De acordo com Lindomar do Carmo Moraes, Diretor Regional da FETAG, o principal motivo pelo qual os agricultores devem se mobilizar contra as medidas da PEC 282 é a retirada dos direitos adquiridos pela classe de trabalhadores ao longo dos anos. “Nós não concordamos com essa PEC (Proposta de Emenda à Constituição) porque ela vai retirar os direitos já conquistados pelos nossos trabalhadores”, comenta. “Diante de toda esta situação nós resolvemos nos mobilizar em todo o estado no dia 16”, acrescenta.

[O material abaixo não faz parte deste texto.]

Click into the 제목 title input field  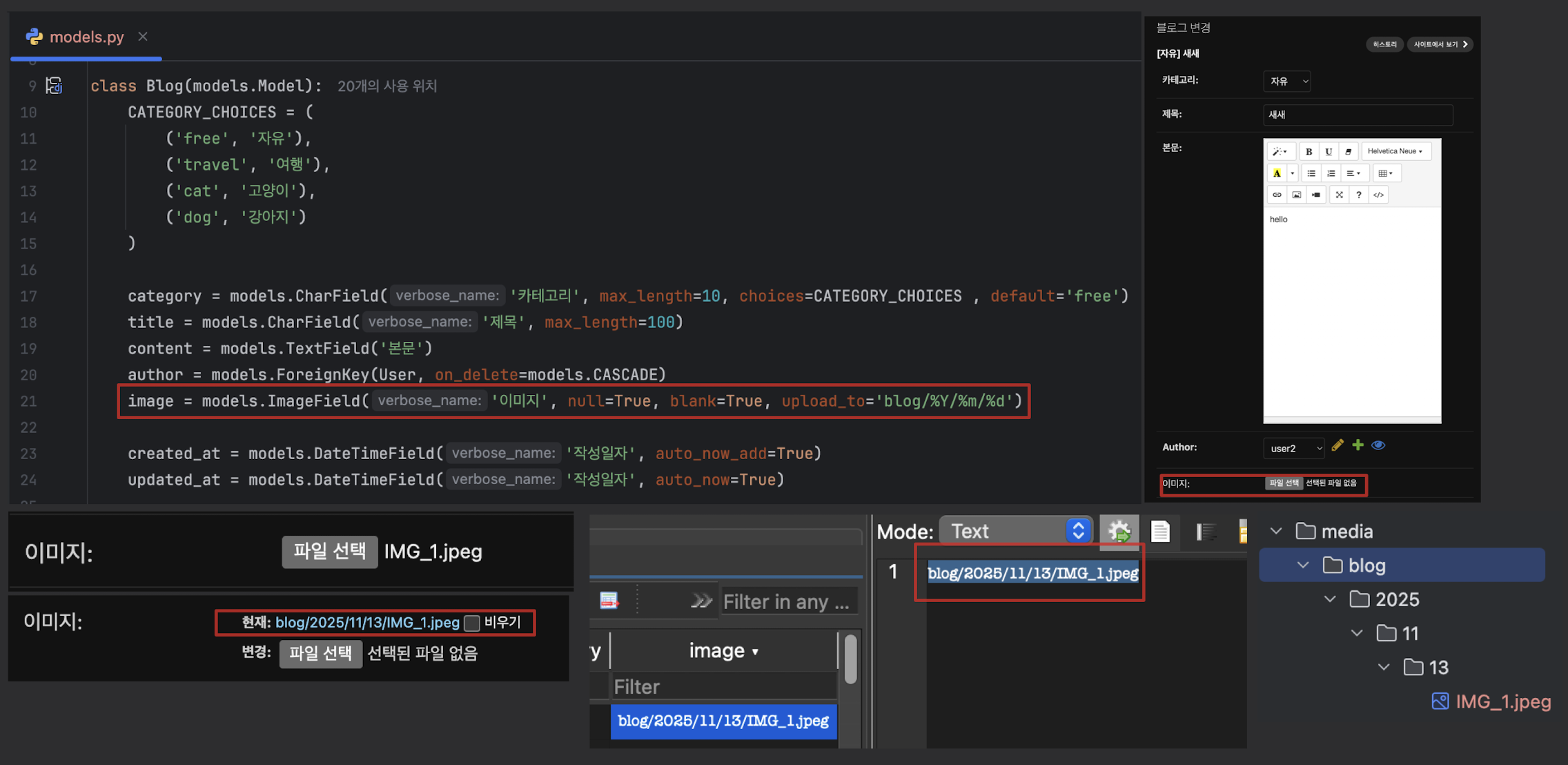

Conforme Lindomar, os veículos de comunicação estão repercutindo uma realidade que não condiz com a situação vivida pelos produtores rurais. “Hoje a mídia divulga que o agricultor não contribui. Nós queremos mostrar para a sociedade que o nosso agricultor contribui e contribui muito. A contribuição é através do nosso bloco de produtor”, afirma. A tributação sobre os produtos de origem agrícola é de 2,3% referente ao funrural.
Um dos principais entraves no que se refere à participação dos agricultores no sistema previdenciário é a falta de repasses dos valores recolhidos por parte das empresas que adquirem os produtos. “Nós não temos culpa disso. O governo que coloque alguém fiscalizar. O governo que coloque alguém autuar essas empresas e essas cooperativas para que façam esse repasse e garantam a nossa previdência social”, enfatiza. A PEC propõe uma contribuição mensal de 20% do salário mínimo por trabalhador rural.
Outra bandeira defendida pela mobilização é idade para aposentadoria dos trabalhadores rurais. “Que não se mexa na questão da idade. Que continue a mulher a se aposentar com 55 anos e o homem com 60 anos de idade”, ressalta Lindomar. “O agricultor tem uma jornada diferenciada de trabalho, começa a trabalhar muito cedo, com 15, 16 anos, levanta cedo, às 5h, 6h da manhã e vai até a noite trabalhando”, pondera.
A concentração de trabalhadores aconteceu em frente à agência do INSS de Lagoa Vermelha no período da manhã e não afetou o atendimento aos usuários que tinham suas perícias marcadas para aquele dia.